Maison après dégât des eaux ou travaux : les déshumidificateurs de chantier (extraction ≥ 50 L/jour) se louent ou s'achètent pour un usage ponctuel. Inutile d'y investir massivement si l'usage est temporaire.
Profil économe : misez sur un appareil avec hygrostat intégré (il s'arrête quand le taux cible est atteint) et mode éco. Sur la durée, un modèle 10 % plus cher à l'achat mais 30 % moins gourmand en électricité peut largement s'amortir.
Pour aller plus loin sur l'amélioration de votre intérieur, consultez notre guide qualité de l'air intérieur.

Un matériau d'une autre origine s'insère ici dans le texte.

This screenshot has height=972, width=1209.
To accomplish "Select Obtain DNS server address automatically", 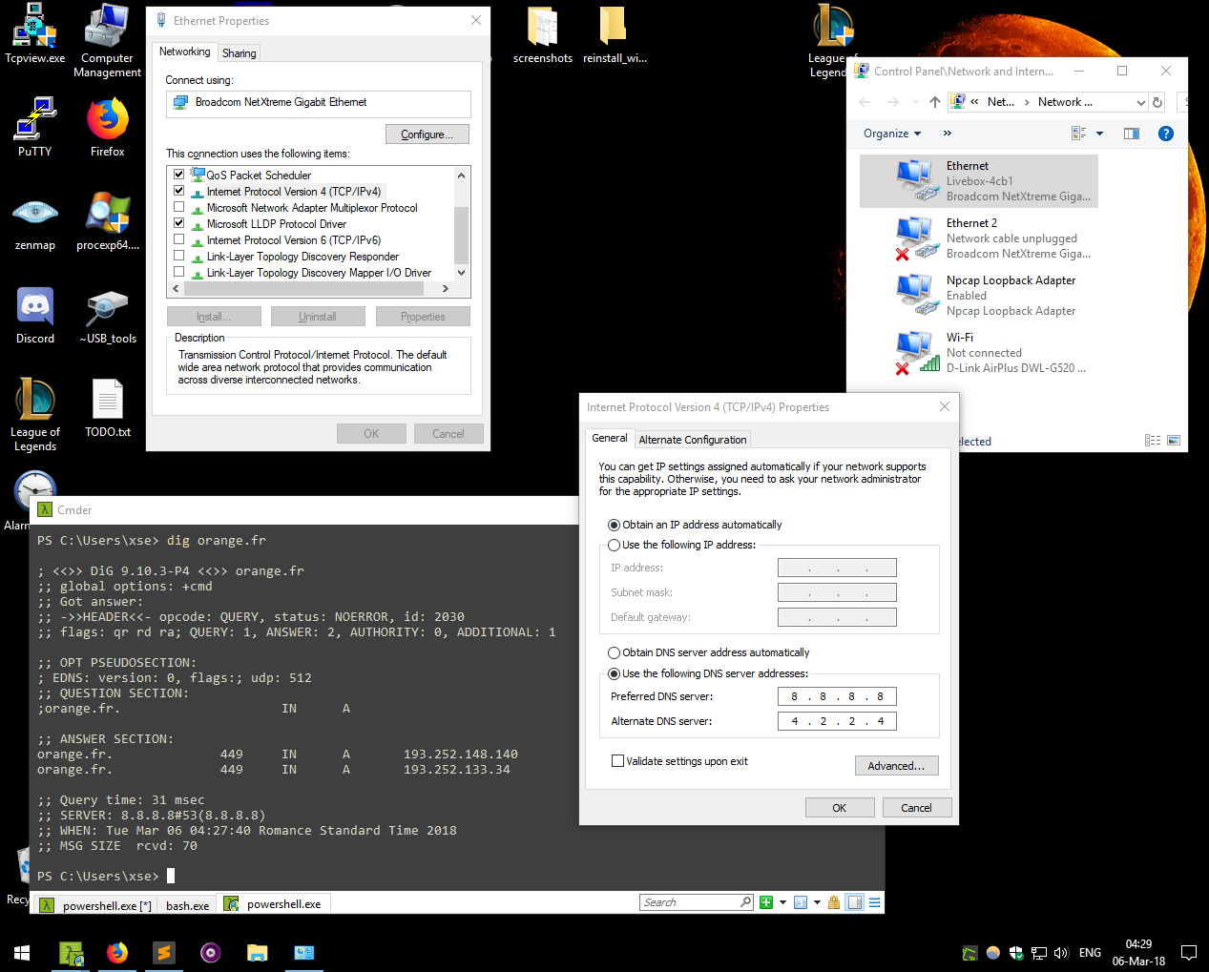I will click(x=615, y=652).
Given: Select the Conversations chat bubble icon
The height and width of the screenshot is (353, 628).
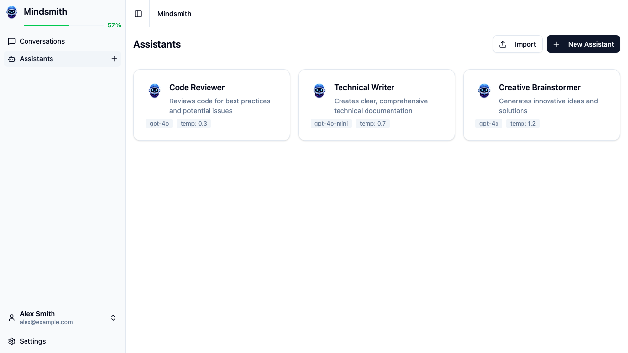Looking at the screenshot, I should 12,41.
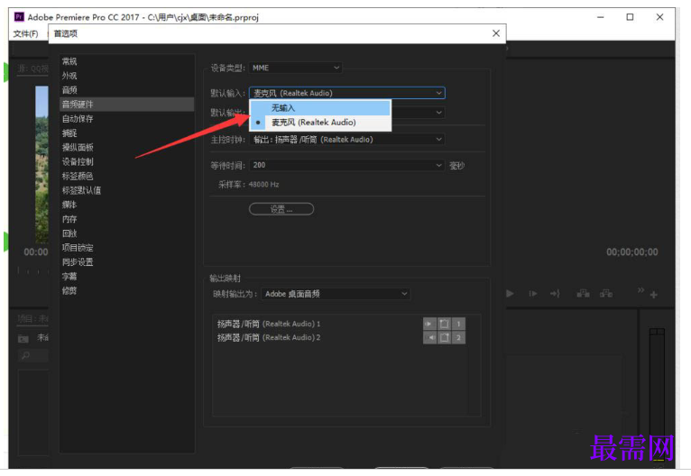Click the extract icon in program monitor
The height and width of the screenshot is (476, 691).
606,293
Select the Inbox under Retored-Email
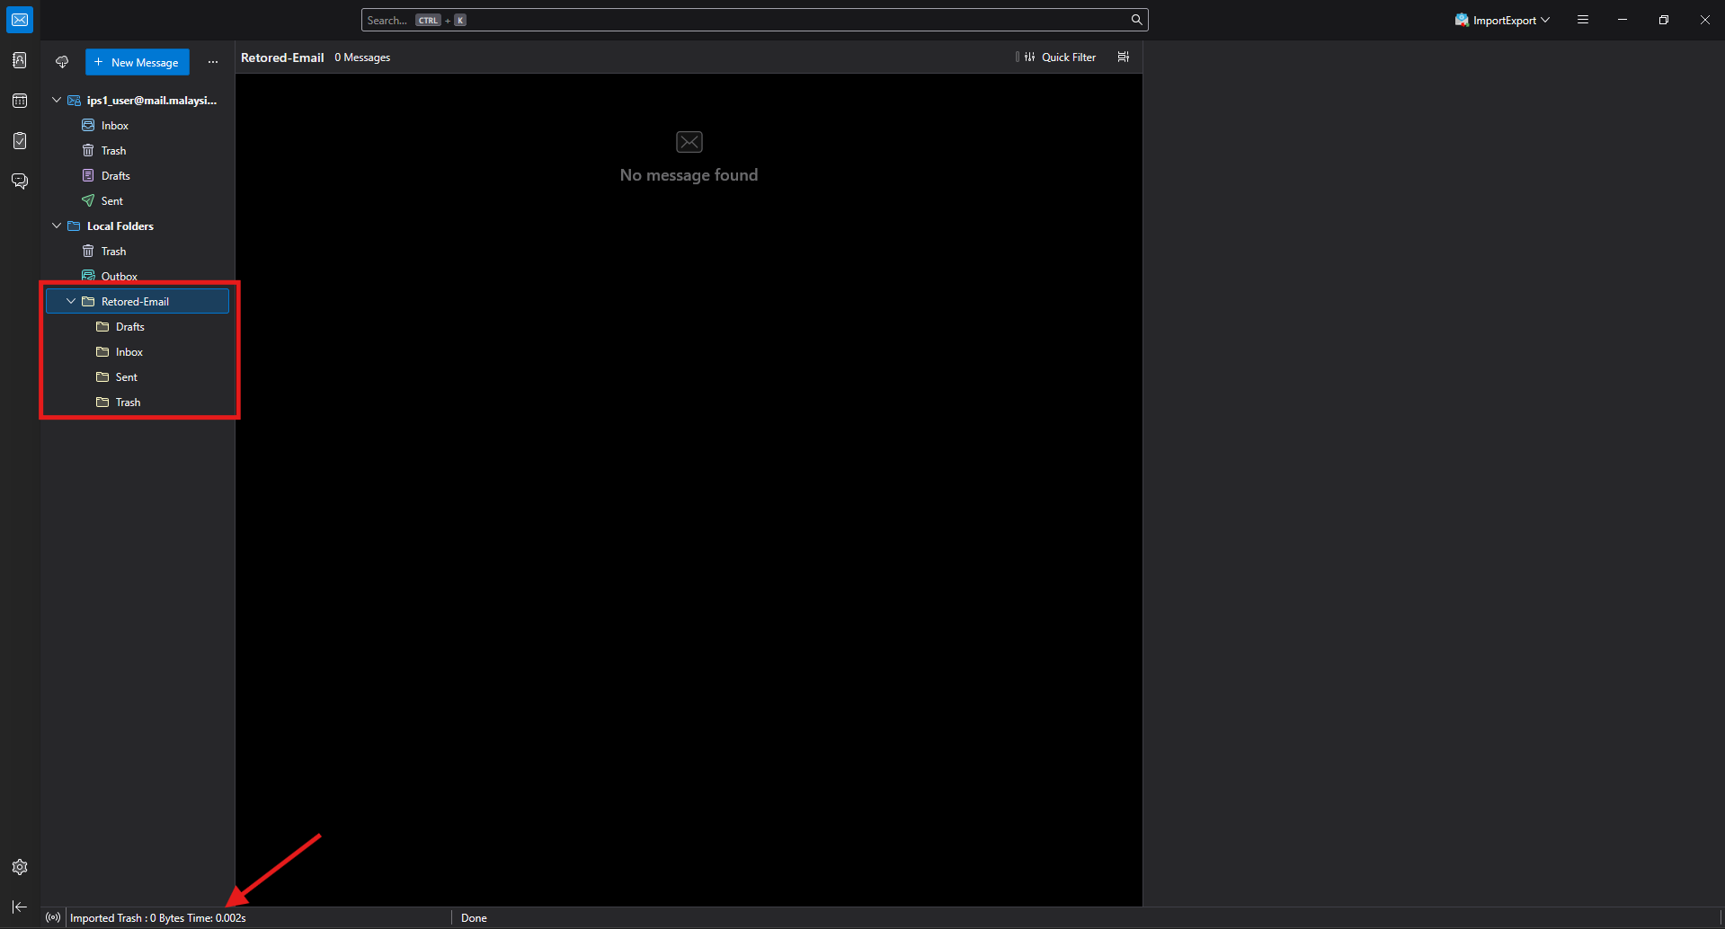This screenshot has height=929, width=1725. pos(129,352)
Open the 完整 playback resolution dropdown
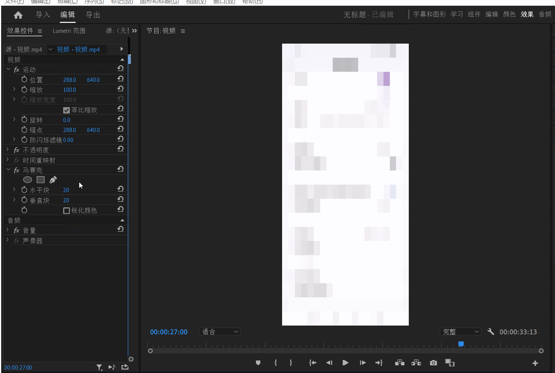Screen dimensions: 555x373 [460, 332]
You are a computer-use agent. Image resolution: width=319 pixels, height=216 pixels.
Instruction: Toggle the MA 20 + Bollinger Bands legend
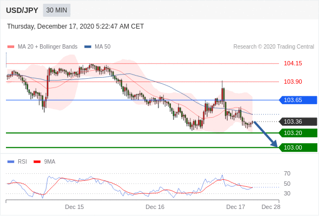point(42,47)
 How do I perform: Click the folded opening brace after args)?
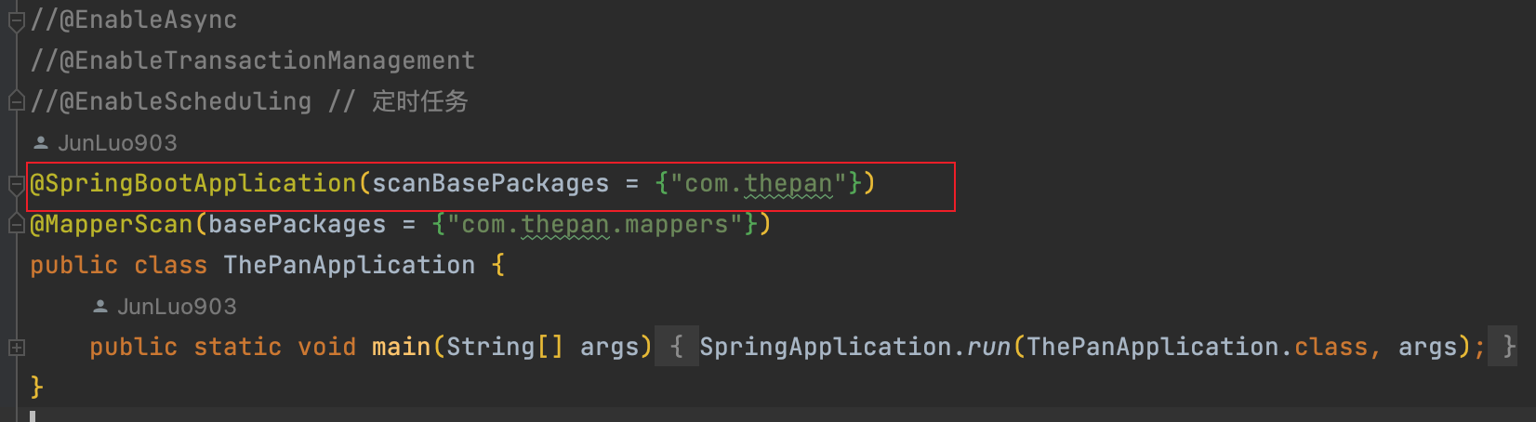point(676,347)
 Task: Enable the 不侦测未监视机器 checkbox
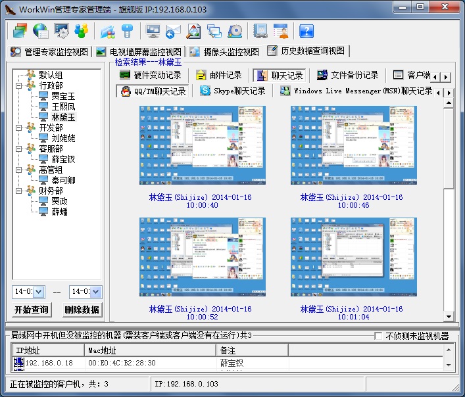tap(378, 336)
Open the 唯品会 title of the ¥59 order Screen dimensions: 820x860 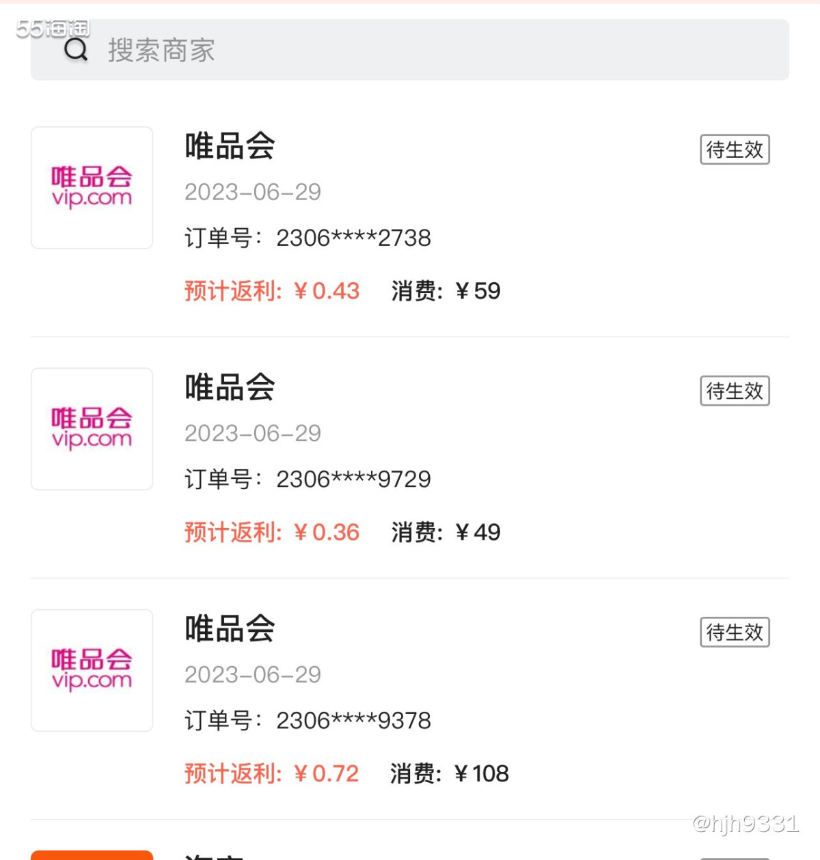[x=230, y=146]
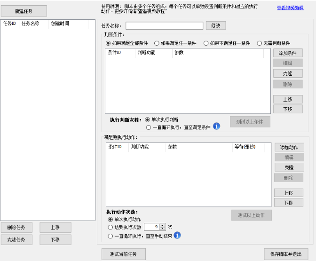
Task: Open the 查看视频教程 link
Action: click(290, 8)

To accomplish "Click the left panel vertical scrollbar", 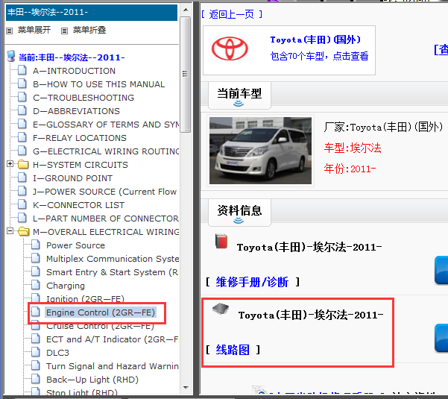I will (x=186, y=224).
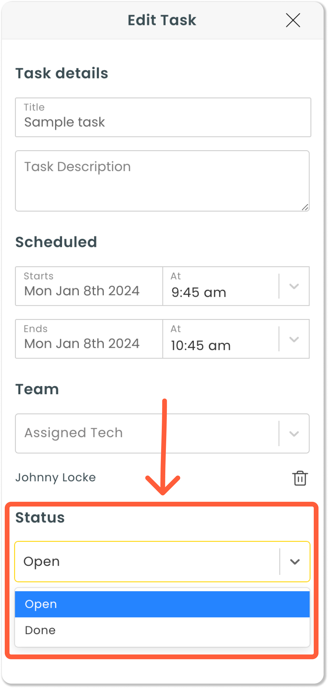Click the Edit Task header title
The height and width of the screenshot is (688, 328).
click(162, 20)
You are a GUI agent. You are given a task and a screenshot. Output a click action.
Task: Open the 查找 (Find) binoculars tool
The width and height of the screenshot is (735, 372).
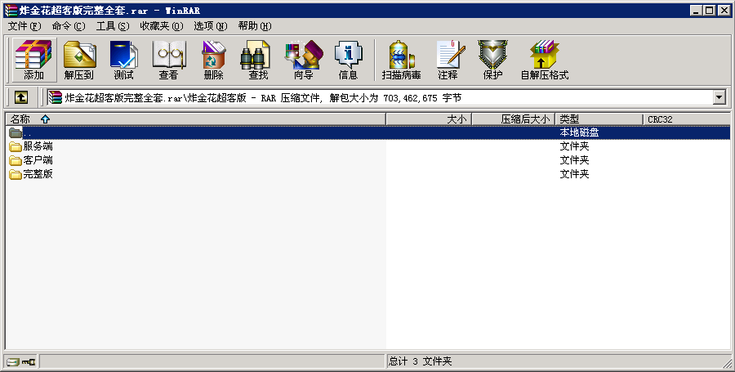point(258,60)
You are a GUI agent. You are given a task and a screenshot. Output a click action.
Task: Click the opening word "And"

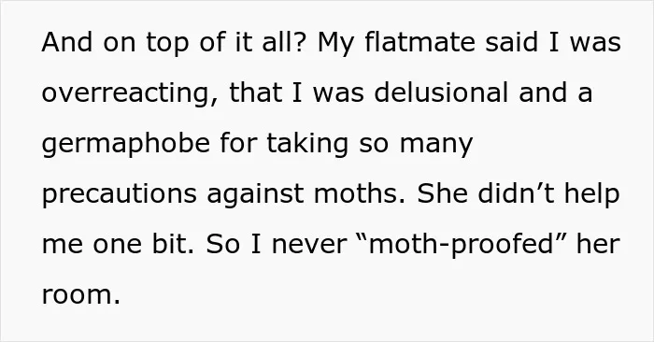tap(66, 42)
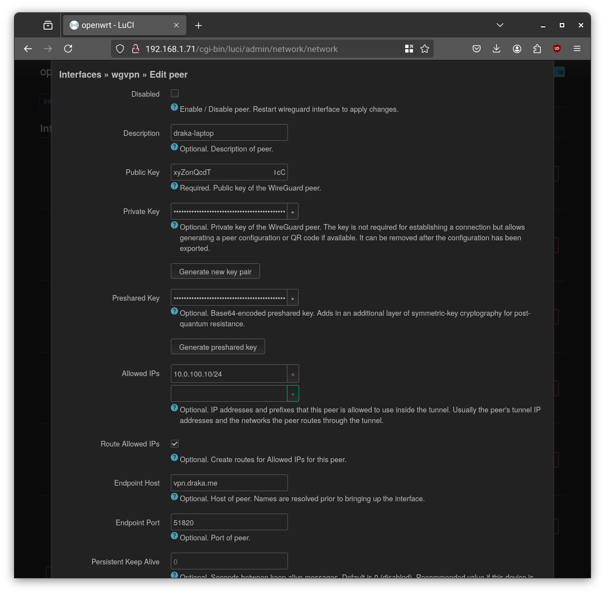Click inside the Endpoint Host field
The width and height of the screenshot is (605, 594).
tap(229, 482)
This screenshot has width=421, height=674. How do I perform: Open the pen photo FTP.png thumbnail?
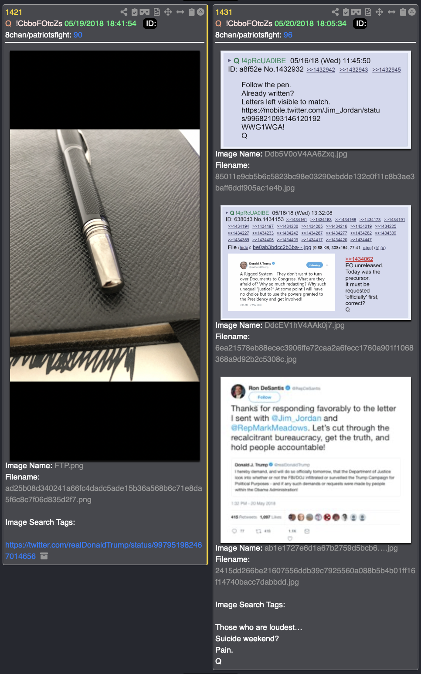pyautogui.click(x=105, y=255)
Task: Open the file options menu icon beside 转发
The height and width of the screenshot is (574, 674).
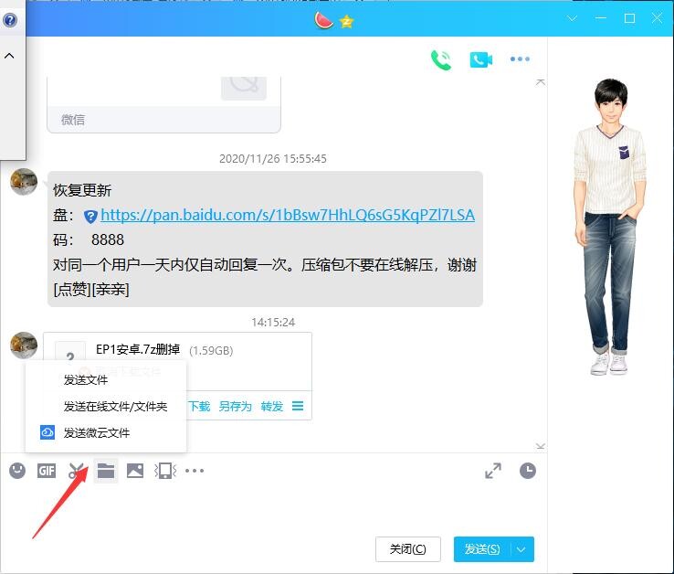Action: [298, 407]
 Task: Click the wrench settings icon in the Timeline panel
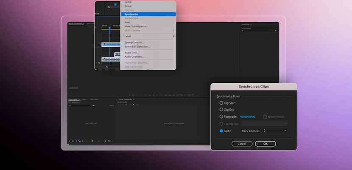134,105
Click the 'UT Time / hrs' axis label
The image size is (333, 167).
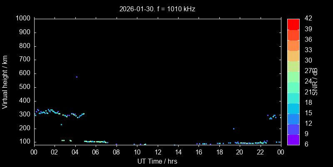(157, 161)
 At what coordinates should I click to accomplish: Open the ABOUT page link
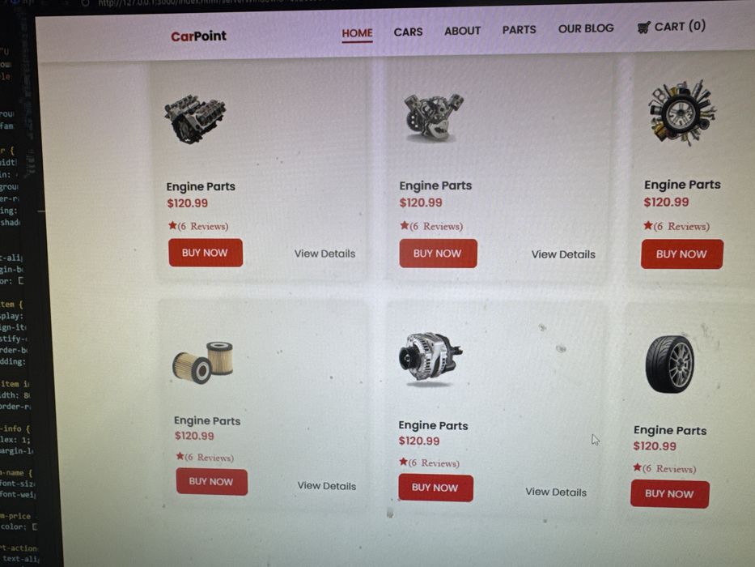coord(462,31)
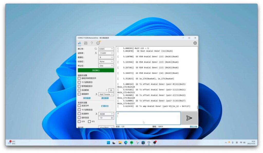Toggle the DTR checkbox
The height and width of the screenshot is (153, 263).
79,121
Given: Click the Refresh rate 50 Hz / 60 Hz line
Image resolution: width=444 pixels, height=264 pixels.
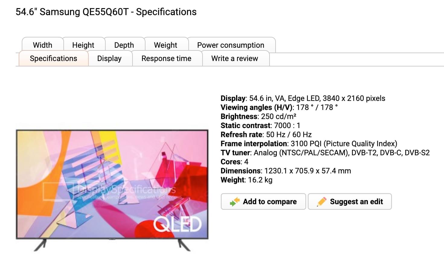Looking at the screenshot, I should (x=266, y=134).
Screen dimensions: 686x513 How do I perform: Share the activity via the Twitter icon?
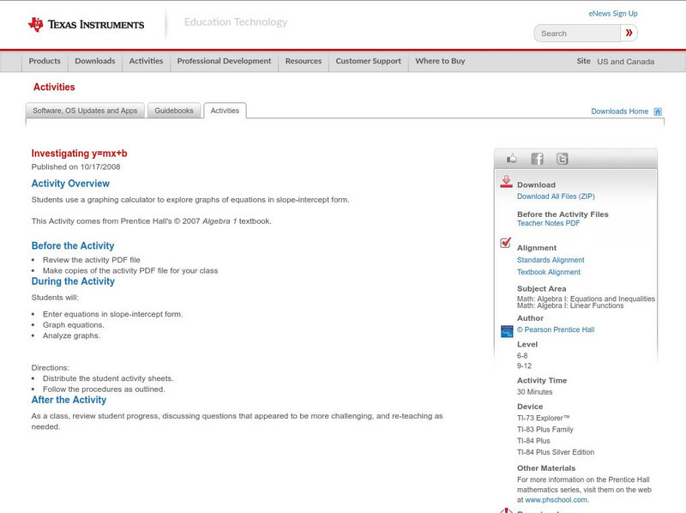(562, 159)
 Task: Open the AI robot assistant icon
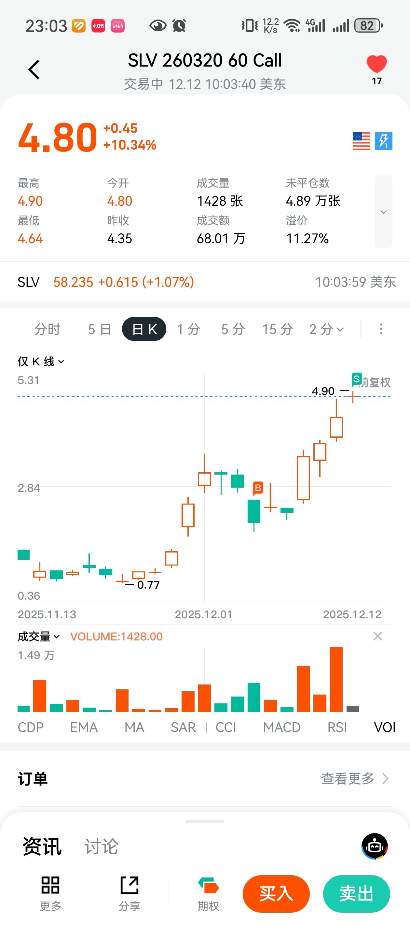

Les pièges fréquents à éviter
- Un appareil surdimensionné n'est pas plus efficace : il consomme davantage sans mieux traiter l'humidité résiduelle.
- Le bruit réel diffère des données constructeur : le dB(A) annoncé est souvent mesuré à 1 m en chambre anéchoïque. En conditions réelles, ajoutez 3 à 5 dB(A). Les avis clients restent la meilleure source sur ce point précis.
- Un filtre encrassé réduit l'efficacité et peut dégrader la qualité de l'air. La plupart des modèles demandent un nettoyage mensuel du filtre.
- Purificateur d'air et déshumidificateur ne sont pas interchangeables : ces deux appareils ont des fonctions distinctes. Si vous souffrez d'allergies, vous aurez peut-être besoin des deux. Voir notre comparatif meilleur purificateur d'air.
- Avant d'acheter, vérifiez la disponibilité des pièces détachées (filtre de remplacement, joint de réservoir). Certaines marques d'entrée de gamme disparaissent du marché et rendent la maintenance impossible après 2 ans.